# [AVAILABLE DATA]
◆ ◆ ◆ ◆

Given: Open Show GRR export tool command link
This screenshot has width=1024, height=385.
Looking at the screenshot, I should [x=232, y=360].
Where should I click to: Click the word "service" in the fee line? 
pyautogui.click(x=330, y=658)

◆ ◆ ◆ ◆

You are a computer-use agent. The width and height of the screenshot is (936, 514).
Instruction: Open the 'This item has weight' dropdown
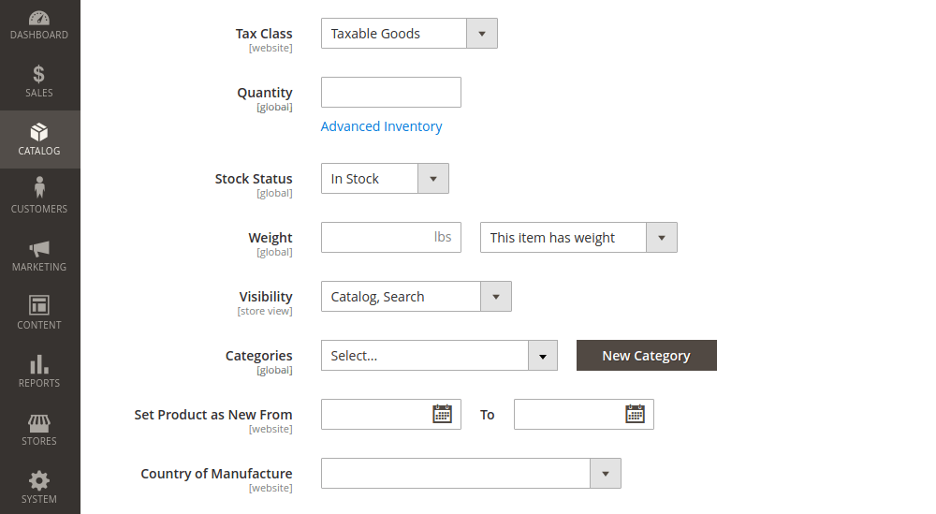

◆ ◆ ◆ ◆

# [WORK ORDER]
Return all lines in the entries above that carry the word "Open".

# [RESPONSE FOR THIS EXERCISE]
Given: Open Show GRR export tool command link
Instruction: Open the 'This item has weight' dropdown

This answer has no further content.